The class of rights which may qualify as an easement has never been closed. This allows the law to adapt to changed circumstances and develop. By a recent helpful decision some certainty has been provided for a type of right regarding which there was previously a surprising absence of authority.

In Moncrieff v Jamieson [2007] UKHL 42 (right to park case) Lord Scott (at para. 47) doubted whether a right to use a neighbour’s swimming pool could ever be a servitude in Scotland because there would be no obligation on the pool’s owner to fill it with water and no right for the person entitled to the right to do so. He indicated that such a right would be an “in personam contractual right”.

A similar issue arose for decision in Regency Villas Title Limited v Diamond Resorts [2015] EWHC 3564 (Ch) and HHJ Purle QC held that an express right to use sports and recreation facilities can take effect as an easement. It was material that the issue arose in the context of a timeshare involving facilities which were intended to enhance the timeshare units. It was important as there was neither a contractual relationship nor a landlord and tenant relationship between the parties. Unless the rights qualified as an easement the claiming timeshare owners would not be entitled to use the facilities and so in order to do so would, therefore, have to pay a commercial charge. The owner’s defence was that the rights were mere personal rights and reliance was placed on the dicta of Lord Scott in Moncrieff v Jamieson.

The judge held that the rights granted were not personal rights but were capable of being easements satisfying the four general conditions set out by Danckwerts LJ in the well-known case of Re Ellenborough Park [1956] Ch. 131 (right to full enjoyment of communal gardens). In consequence those with timeshare entitlements could exercise the rights without being required to pay a charge or contribution to expenses.

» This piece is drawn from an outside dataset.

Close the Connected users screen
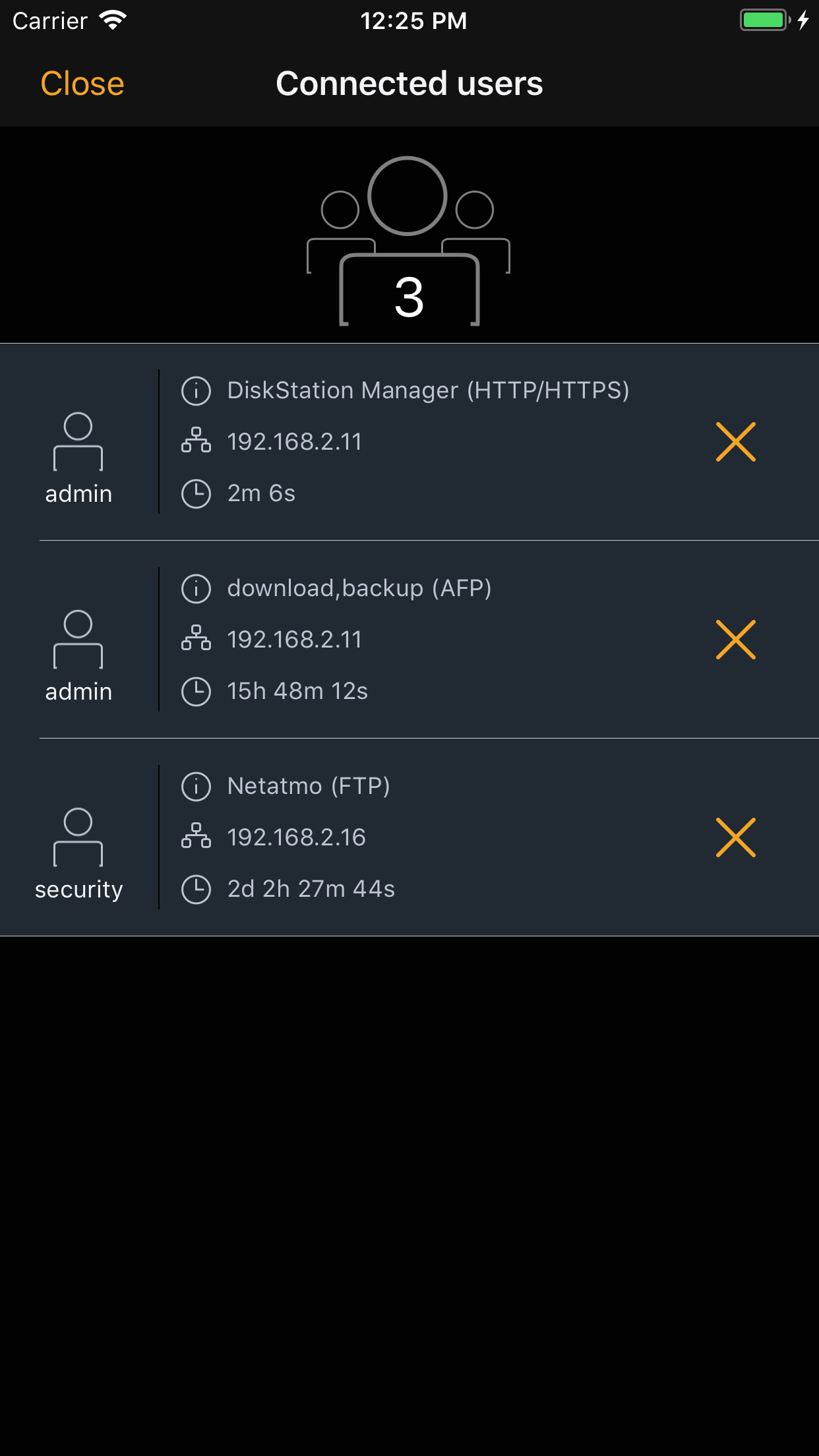This screenshot has height=1456, width=819. (x=82, y=84)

The familiar general conditions to be satisfied by a right in order to qualify as an easement are:

  1. there must be both a dominant and servient tenement;
  2. the right must accommodate the dominant tenement;
  3. there are different owners of the dominant and servient tenements;
  4. the right must be capable of being an easement.

The issue focused on the last of these conditions. In deciding the issue three questions drawn from the judgment in Re Ellenborough Park were particularly considered by the judge, namely:-

  1. whether the right is too wide or vague – with these rights there was no uncertainty arising from the terms of the grant. The judge had no problem holding that the right covered both existing and future facilities.
  2. does the right deprive the servient tenement owner of the rights of proprietorship or possession – as the owner retained control of the grounds and buildings with the ability to alter and improve them this did not arise.
  3. was it a mere right of recreation and did the right confer a benefit on the timeshare buildings – the grant was made by a developer and not by a neighbour. It was to enhance the attraction of the timeshare units. The judge considered that a mere recreation right was a reference to a personal right which did not benefit the dominant tenement. As the grant was made by a developer rather than a neighbour the judge had no problem in holding that the rights were not just personal.

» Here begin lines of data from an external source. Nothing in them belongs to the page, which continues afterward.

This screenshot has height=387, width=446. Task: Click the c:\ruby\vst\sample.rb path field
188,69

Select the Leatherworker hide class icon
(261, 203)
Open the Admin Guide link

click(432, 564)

Additional points coming out of the judgment

  1. A requirement to expend money on the part of the owner of the servient tenement will exclude an easement. In this case there was no obligation to maintain the facilities and the facilities could be left by their owner to fall into disrepair unless those entitled to the right entered to carry out repairs or maintenance. The judge indicated it was possible in theory that those entitled to the right could fill the pool using a tanker.
  2. The facilities covered were a swimming pool, golf course, squash courts, tennis courts and gardens. It follows that in the appropriate circumstances a right relating to any of these facilities can be an easement. 
  3. It was accepted that the use of the facilities could be subject to restrictions and regulations imposed by the owner in the ordinary way provided that these did not cause a substantial interference with the exercise of the rights. This would, for example, prevent everyone turning up at the same time to use the facilities.
  4. No charge could be levied for the use albeit that a voluntary payment was actually being made by the timeshare owners to keep up the quality of the facilities. The implication argument for a fee failed on the basis of the old test that such charges were neither necessary for business efficacy nor obvious. Whether or not the imposition of such charges was reasonable was irrelevant.

As the judge said the decision is a short step on from the result in re Ellenborough but there is an advantage in that step being taken. It secures increased certainty and shows that the law does develop to adapt to changed circumstances. It shows that the oft repeated statement that the class of easements has not closed has real meaning.